*ACTION ITEM*: Recast the records from their first line through the line containing "legend-label-actual: 实际曲线 is", inclusive, as a Markdown table with the columns Row and Line, numbering each row and skipping blank lines. Leave the pictures out of the answer.

*DATASET ENTRIES*:
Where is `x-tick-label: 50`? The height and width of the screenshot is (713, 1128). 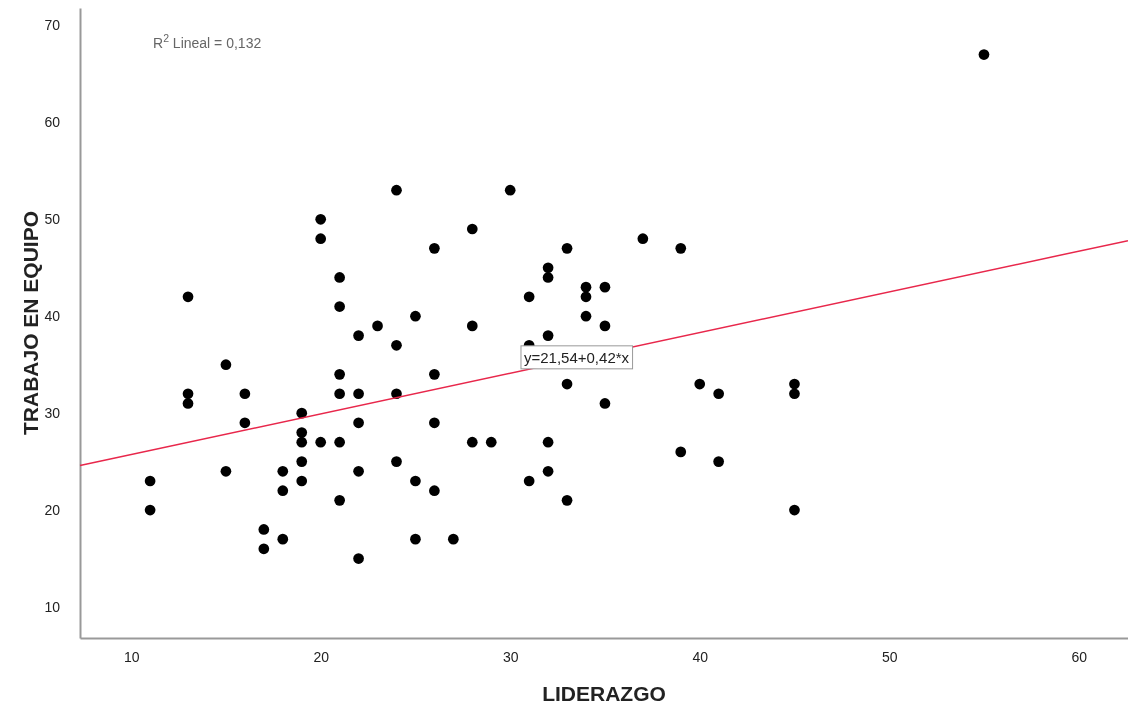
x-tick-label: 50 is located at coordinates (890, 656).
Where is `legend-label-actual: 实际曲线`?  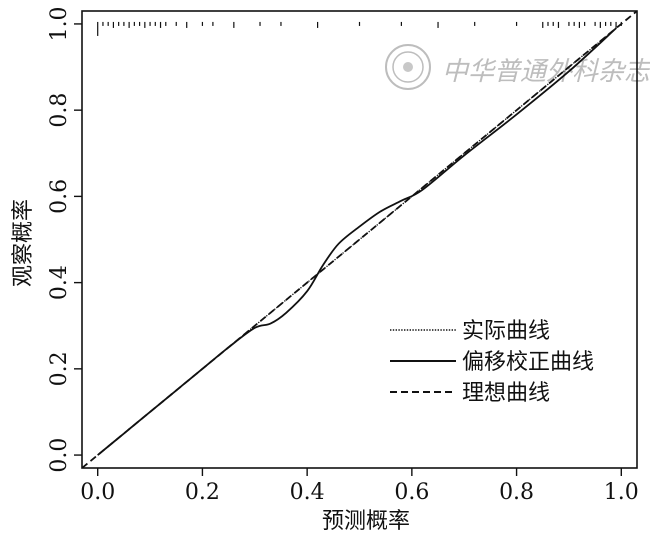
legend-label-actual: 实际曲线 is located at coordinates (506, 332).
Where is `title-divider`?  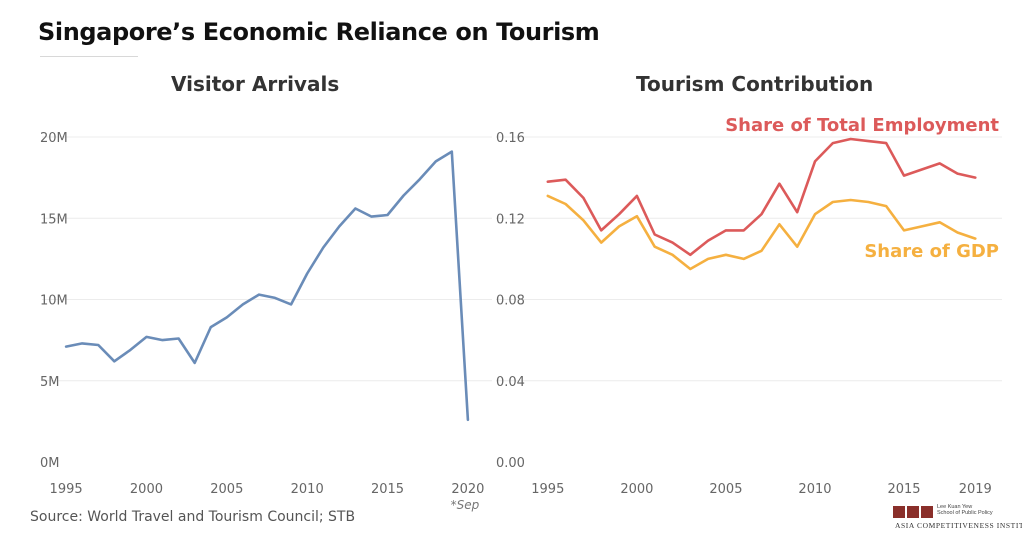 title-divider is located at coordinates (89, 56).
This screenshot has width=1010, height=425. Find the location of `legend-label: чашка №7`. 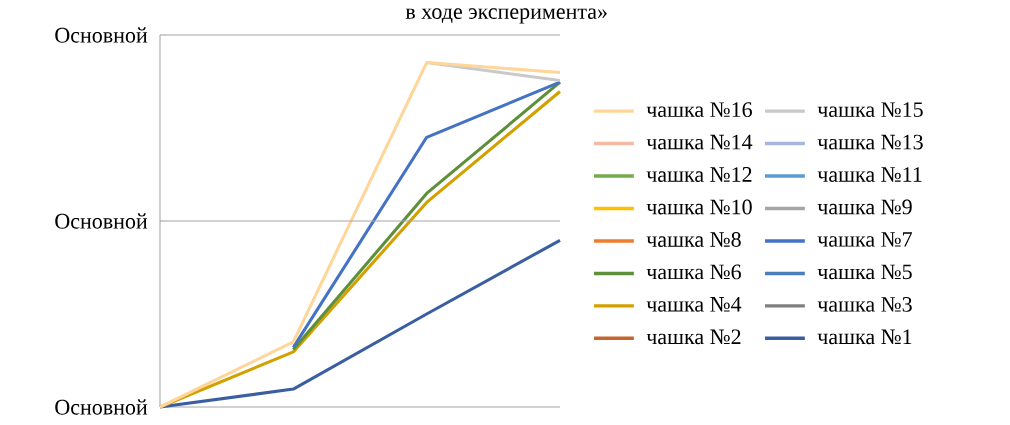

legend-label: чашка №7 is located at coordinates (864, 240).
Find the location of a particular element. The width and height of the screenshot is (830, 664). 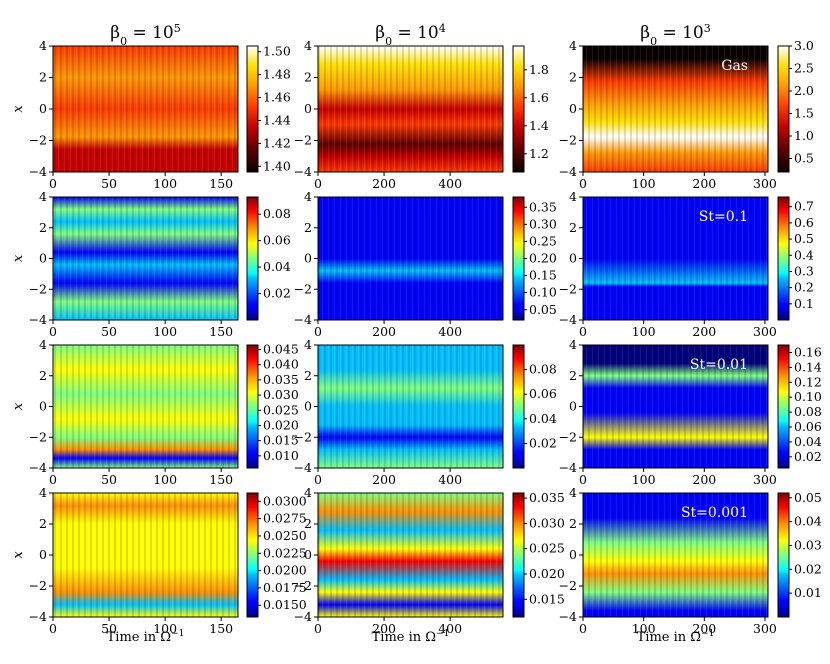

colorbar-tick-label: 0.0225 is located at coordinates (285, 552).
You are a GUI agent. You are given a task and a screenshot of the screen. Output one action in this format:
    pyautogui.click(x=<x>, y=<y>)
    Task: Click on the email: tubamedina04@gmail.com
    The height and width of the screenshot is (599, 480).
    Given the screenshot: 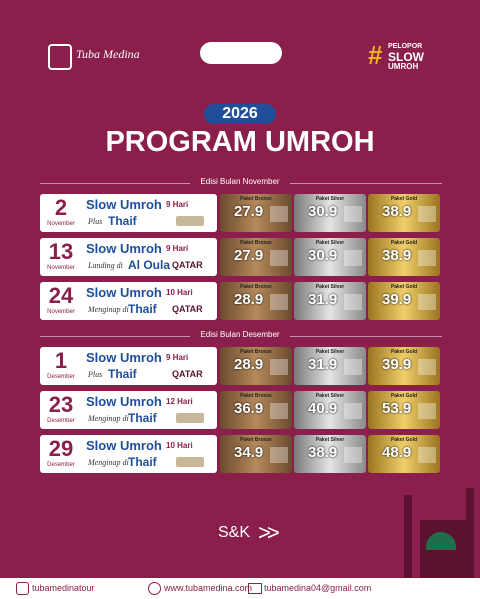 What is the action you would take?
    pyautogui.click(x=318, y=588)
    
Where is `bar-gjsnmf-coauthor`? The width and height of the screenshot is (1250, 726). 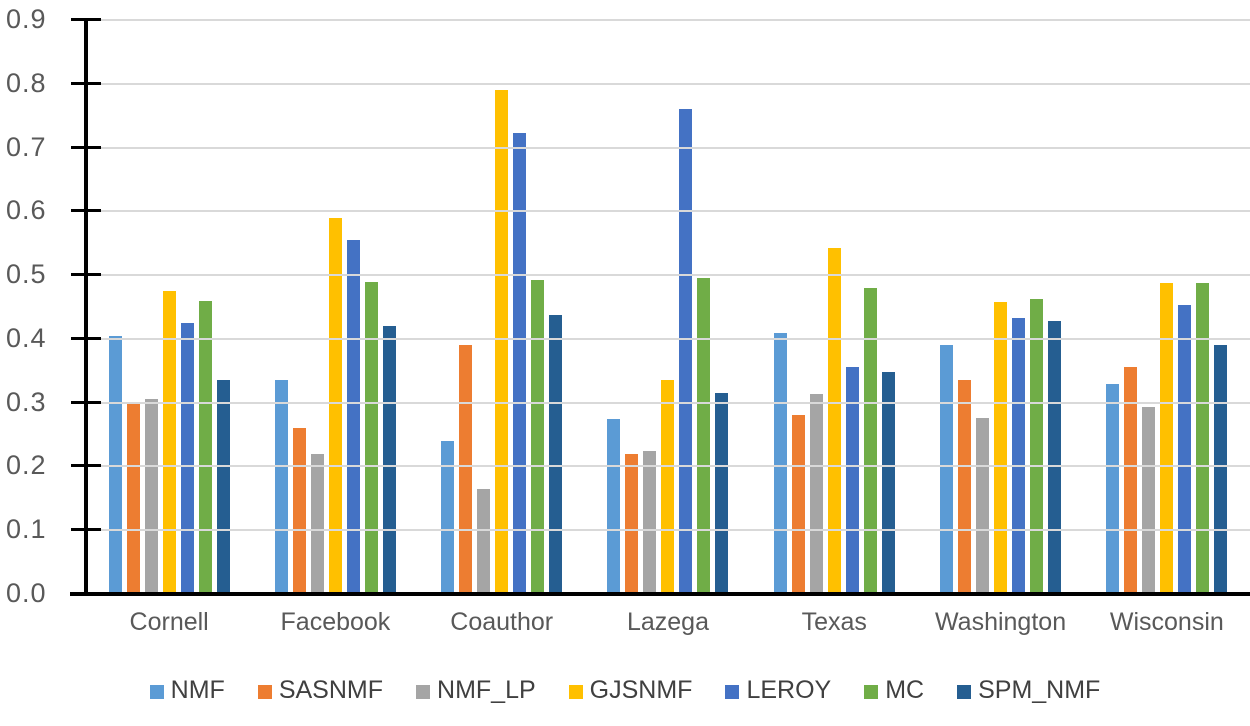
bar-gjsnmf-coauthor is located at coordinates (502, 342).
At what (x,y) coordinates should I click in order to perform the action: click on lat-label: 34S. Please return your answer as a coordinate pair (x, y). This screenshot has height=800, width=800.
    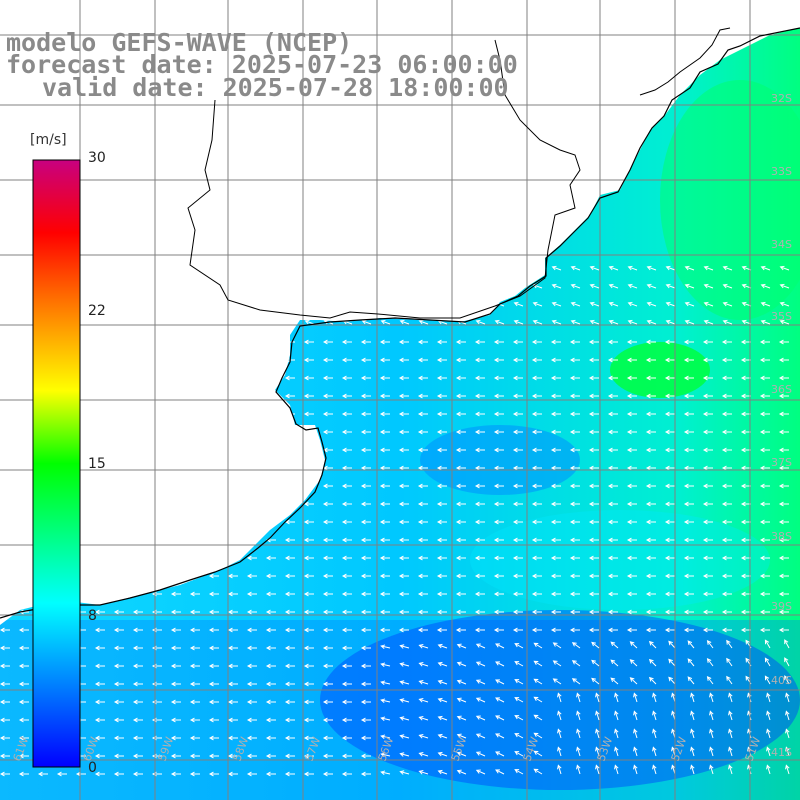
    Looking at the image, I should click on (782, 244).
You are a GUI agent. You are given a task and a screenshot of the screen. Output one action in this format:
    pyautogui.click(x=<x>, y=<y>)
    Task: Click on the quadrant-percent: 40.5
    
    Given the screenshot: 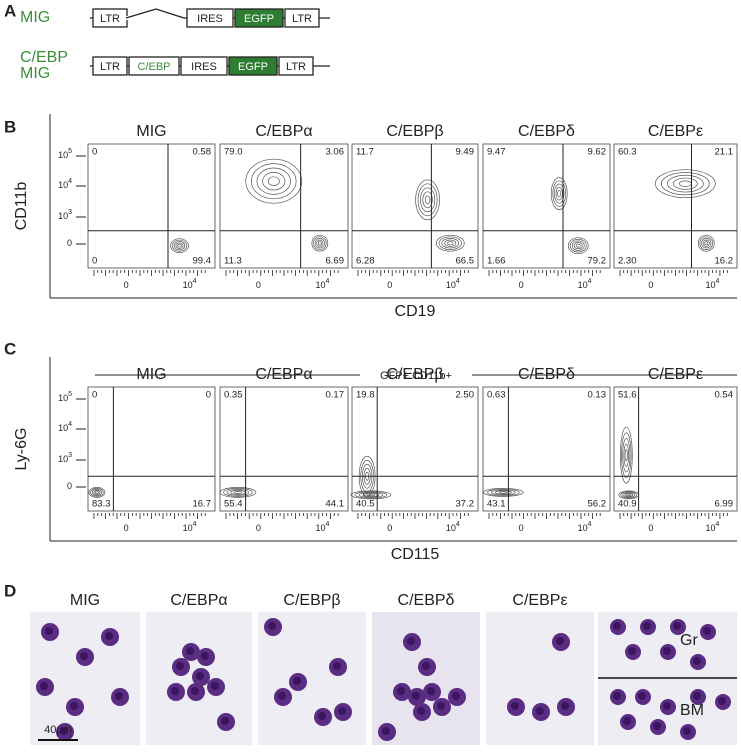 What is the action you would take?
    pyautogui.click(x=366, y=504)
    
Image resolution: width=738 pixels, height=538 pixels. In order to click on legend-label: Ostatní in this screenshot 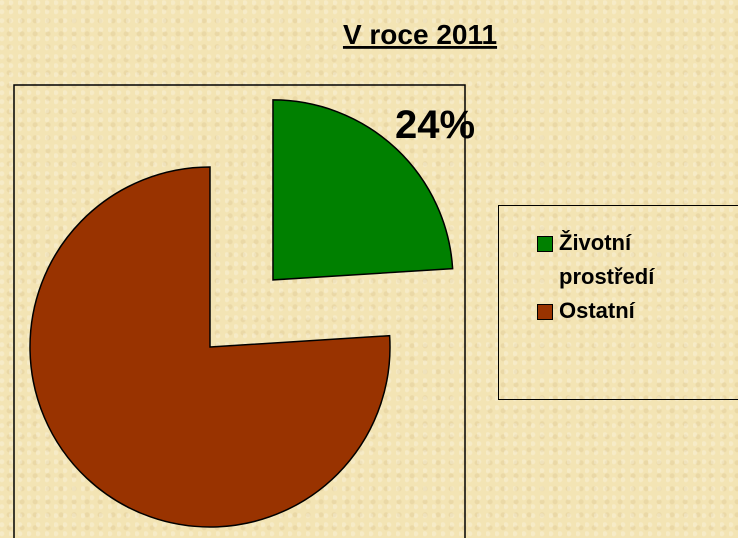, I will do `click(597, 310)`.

*COMPLETED TASK*:
| Row | Line |
|---|---|
| 1 | Where is `x-tick-label: 50`? The height and width of the screenshot is (713, 1128).  |
| 2 | x-tick-label: 50 is located at coordinates (890, 656). |
| 3 | Where is `legend-label-actual: 实际曲线`?   |
| 4 | legend-label-actual: 实际曲线 is located at coordinates (506, 332). |